The magnetic field in solar active regions or in quiescent prominences carries large electrical currents which store huge amounts of energy. When this storage stresses the field too much, the configuration is destabilized and erupts, suddenly transforming magnetic energy into kinetic energy of coronal mass ejections, eruptive prominences and flares. These most violent energy releases in the solar system also perturb the terrestrial environment, which has become known as the space weather. The strongest effects occur if plasma clouds are ejected with high velocities of about 1000 km/s and above. Then the X-ray emissions are hardest and most intense, relativistic particles fill interplanetary space, and the electric currents induced upon impact at the terrestrial magnetosphere and ionosphere are strongest. Understanding the trigger and drive mechanisms of solar eruptions is a prerequisite in the quest to achieve forecasting capability of space weather events and it is also of general astrophysical interest, since similar eruptions occur on active stars and possibly at galactic scales as well. However, several models compete in explaining the triggering, and none of them has so far been able to establish the conditions that lead to fast ejections.

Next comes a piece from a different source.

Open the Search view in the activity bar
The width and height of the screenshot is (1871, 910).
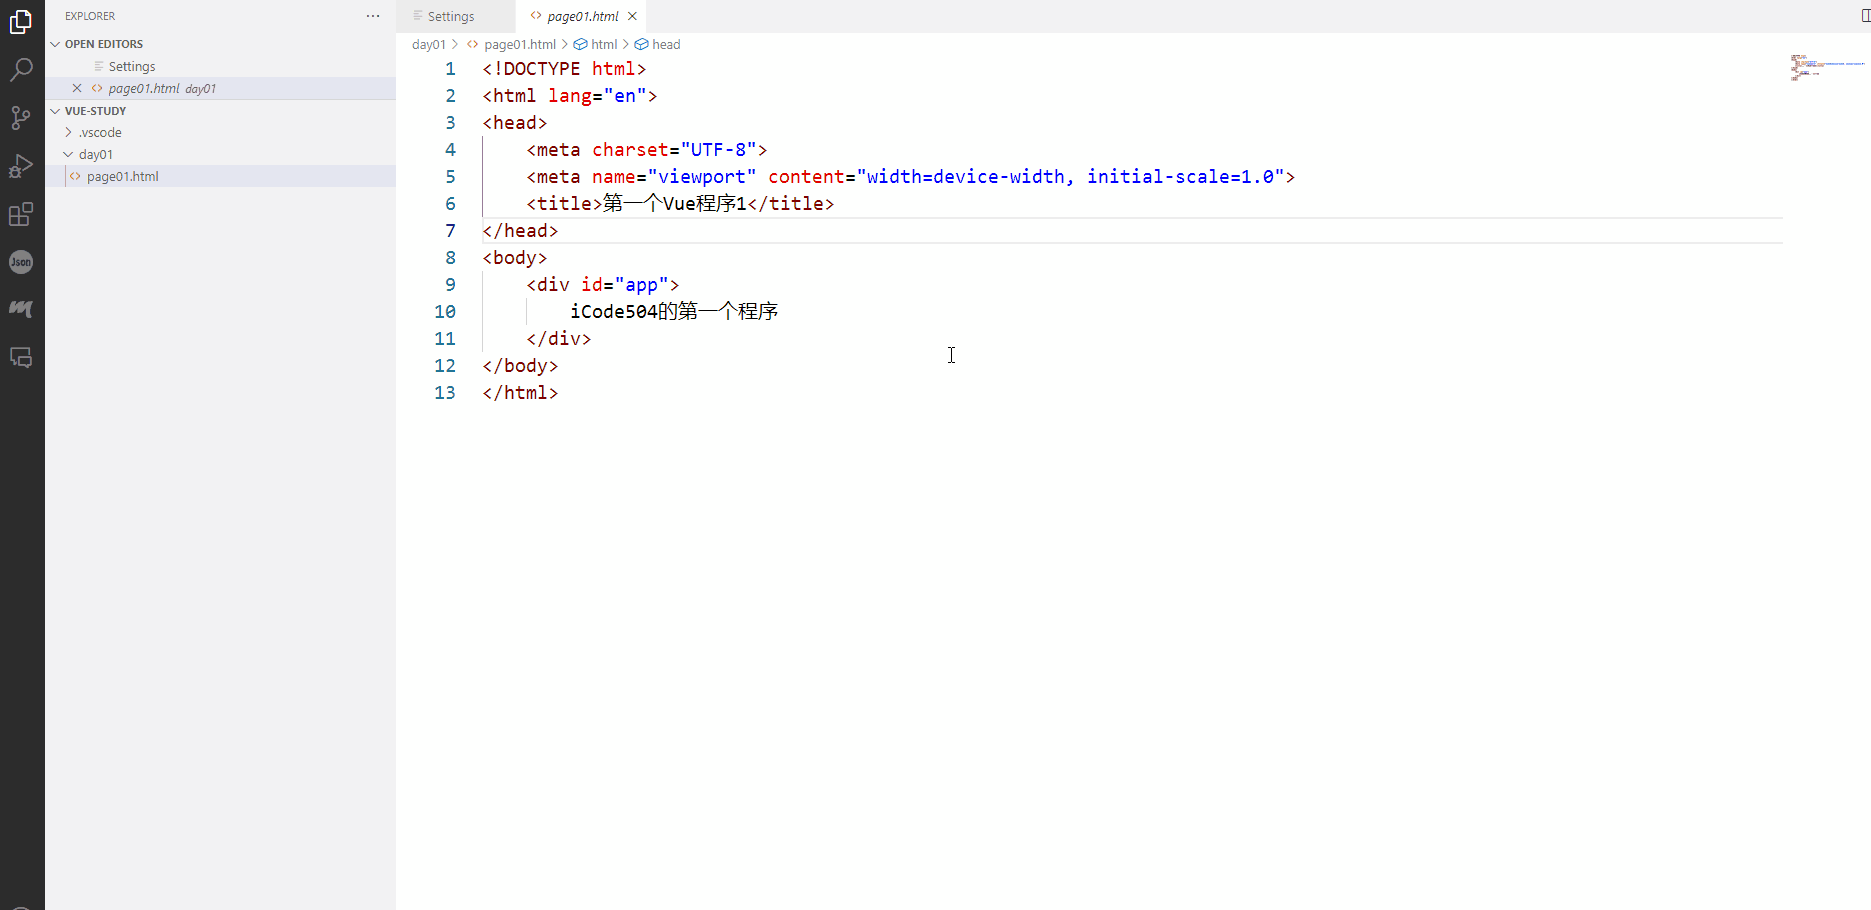pyautogui.click(x=21, y=68)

Scientists at the AIP have recently discovered that a plasma instability which is known and easily suppressed in the tokamak device used in fusion research may trigger and drive solar eruptions. The instability causes expansion of current rings that find their equilibrium in an externally produced magnetic field and occurs if the field decreases sufficiently rapidly with increasing distance from the ring. The current ring is of toroidal shape in the tokamak, hence the name torus instability. Solar coronal magnetic loops and prominence arches represent partial tori, whose missing part may be thought of as being submerged below the photosphere. While the shape of the external field is easily controlled in the tokamak to ensure stability, the Sun may be unable to provide an external field of the required shape, especially if the highly concentrated field of active regions and in prominence environments is strongly twisted or sheared as a result of the energy storage.

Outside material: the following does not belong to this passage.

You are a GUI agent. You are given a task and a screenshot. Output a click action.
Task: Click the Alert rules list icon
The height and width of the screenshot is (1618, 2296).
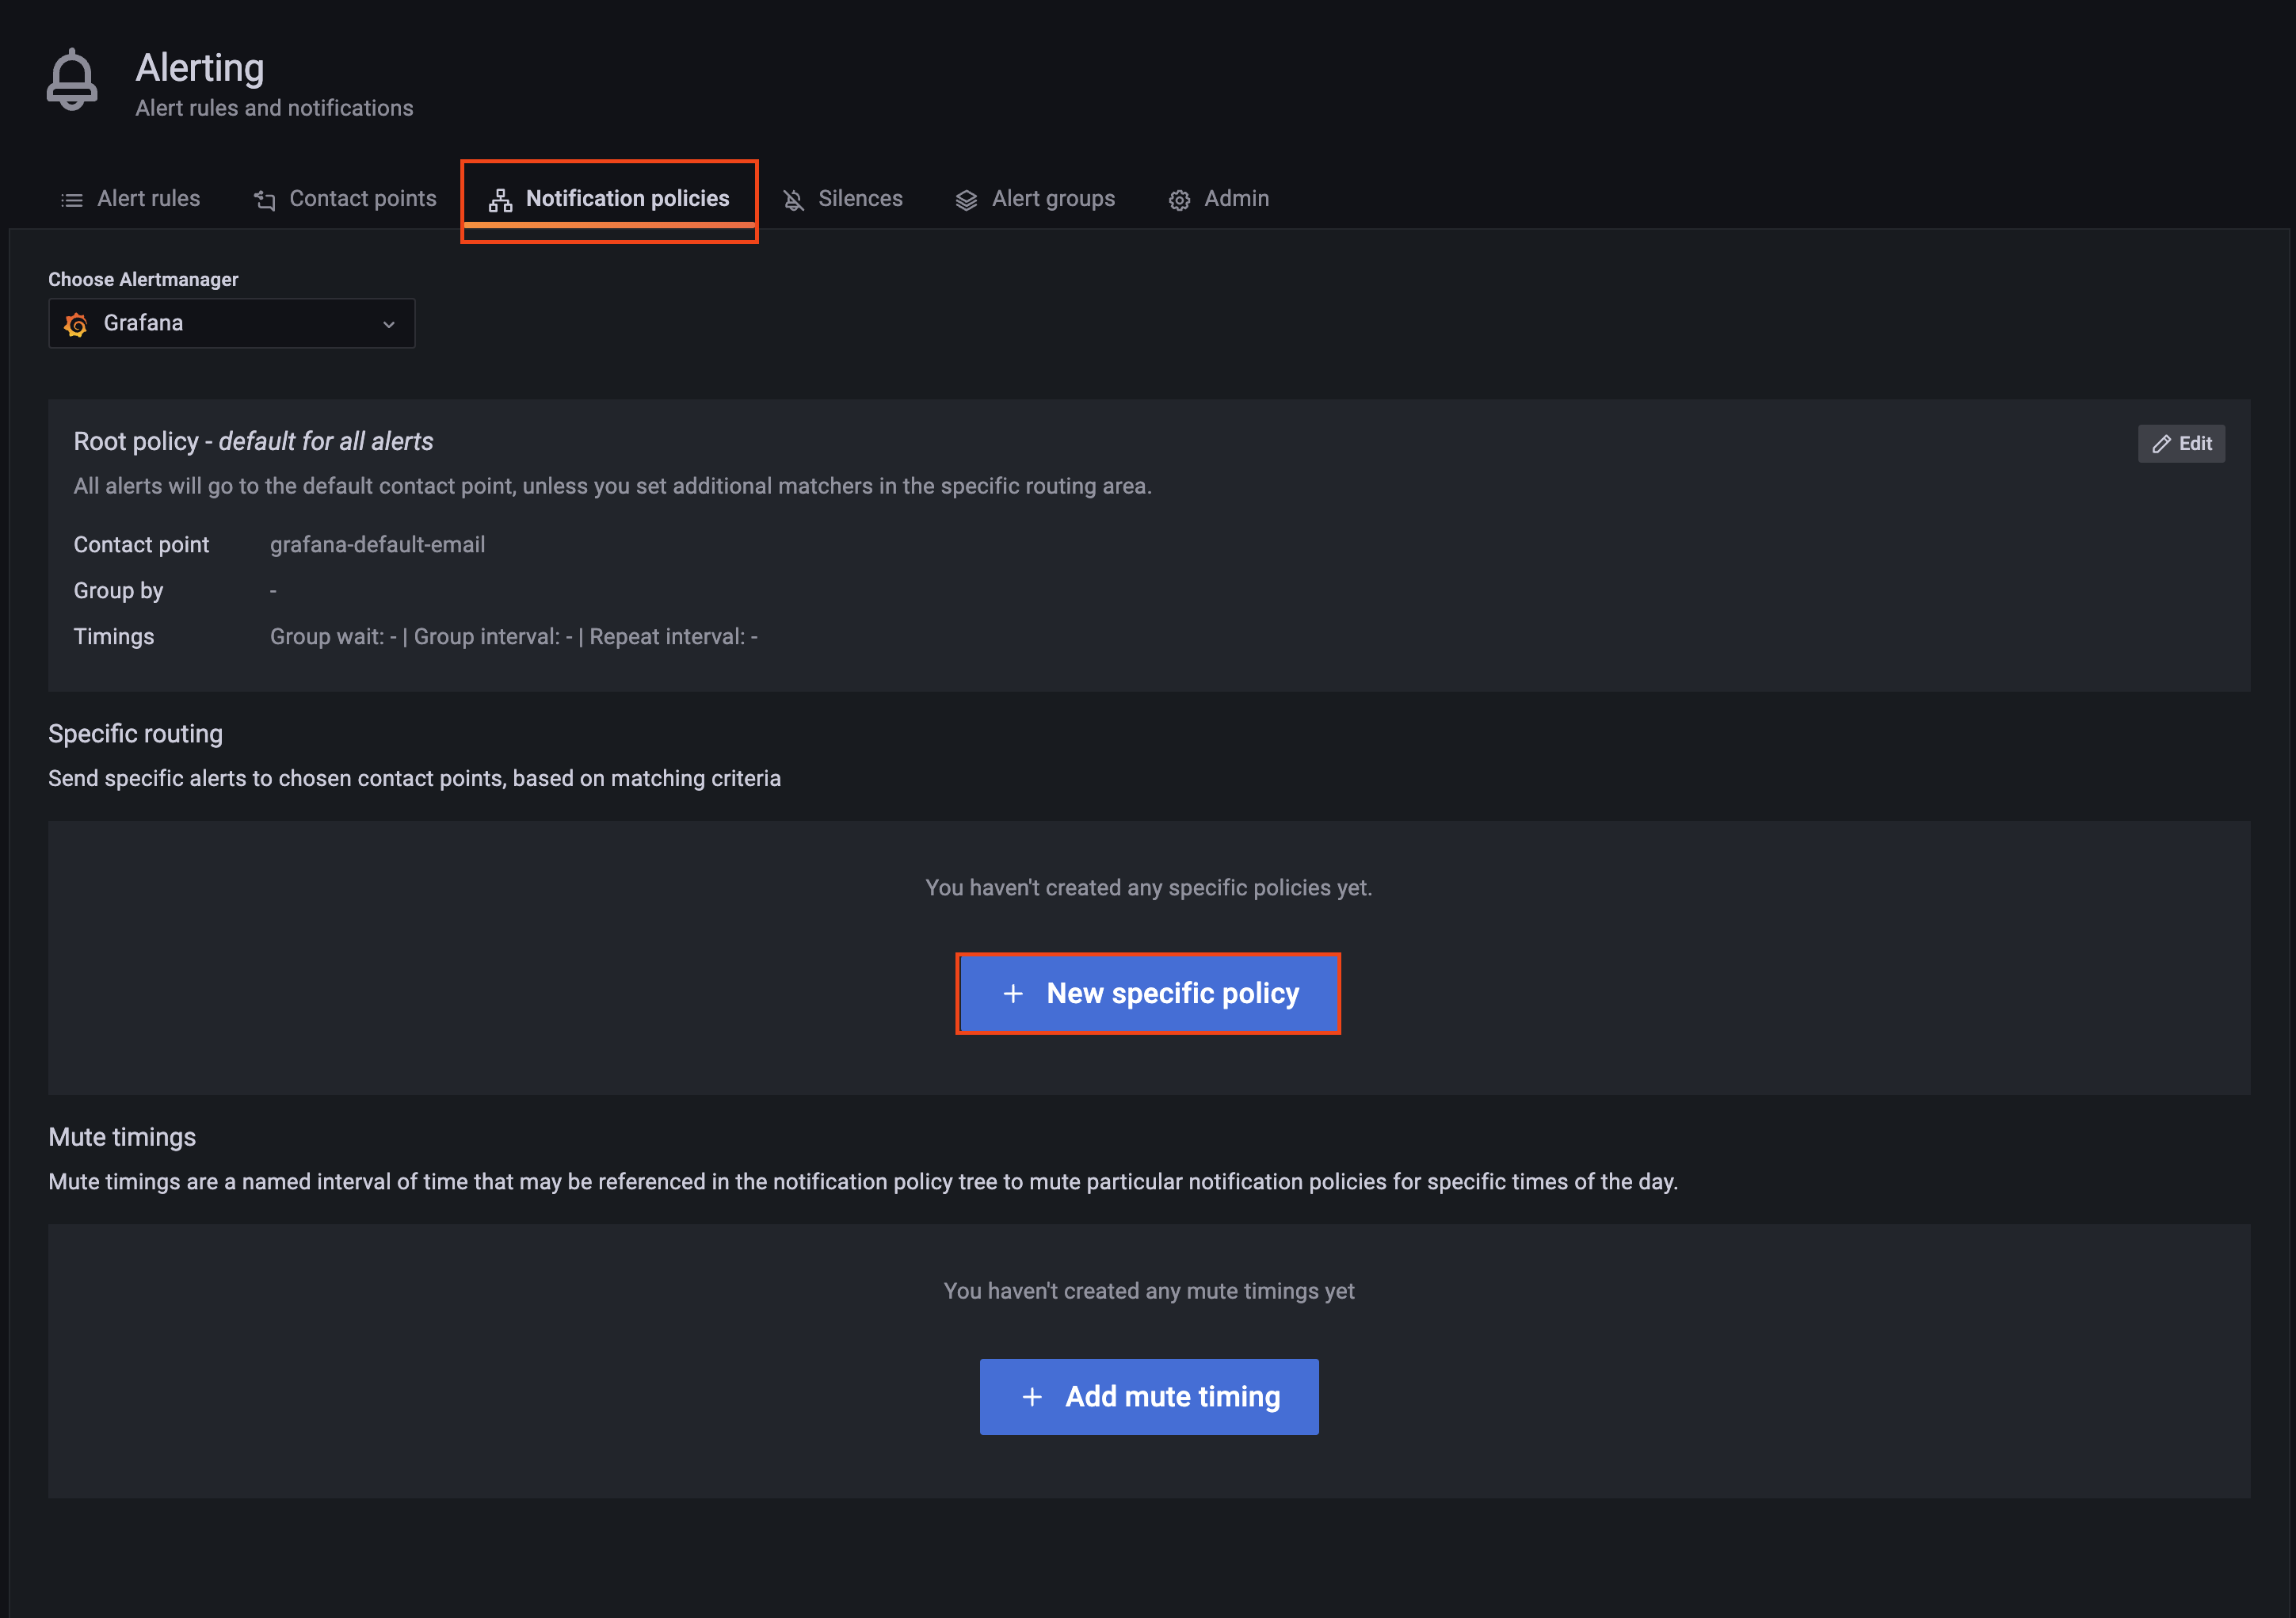click(72, 200)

The instability not only represents a further model for the triggering of the eruptions, it also has very interesting properties regarding the acceleration and final velocity of the resulting ejecta. A strong concentration of the acceleration low in the corona and high resulting speed are predicted if the external field decreases steeply with height above the original current ring – just as mass ejections from active regions typically show. Gradual acceleration in a wide height range and lower resulting speeds are predicted for prominence eruptions in the more diffuse field outside of active regions, again as is typically observed. A unifying mechanism for the apparently disparate classes of fast and slow mass ejections has thus been found.

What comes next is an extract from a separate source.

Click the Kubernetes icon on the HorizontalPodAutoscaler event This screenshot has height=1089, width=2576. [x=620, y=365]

Moreover, a direct link between the properties of the coronal magnetic field and the velocity of mass ejections has been established for the first time. The coronal field cannot be measured directly with sufficient accuracy, but a combination of photospheric measurements, such as those planned with AIP instrumentation on the new telescope GREGOR on Tenerife, with numerical extrapolation of the field into the corona will permit further investigations of the link. The authors expect that this research will open a path to predicting the occurrence and the velocity of coronal mass ejections successfully.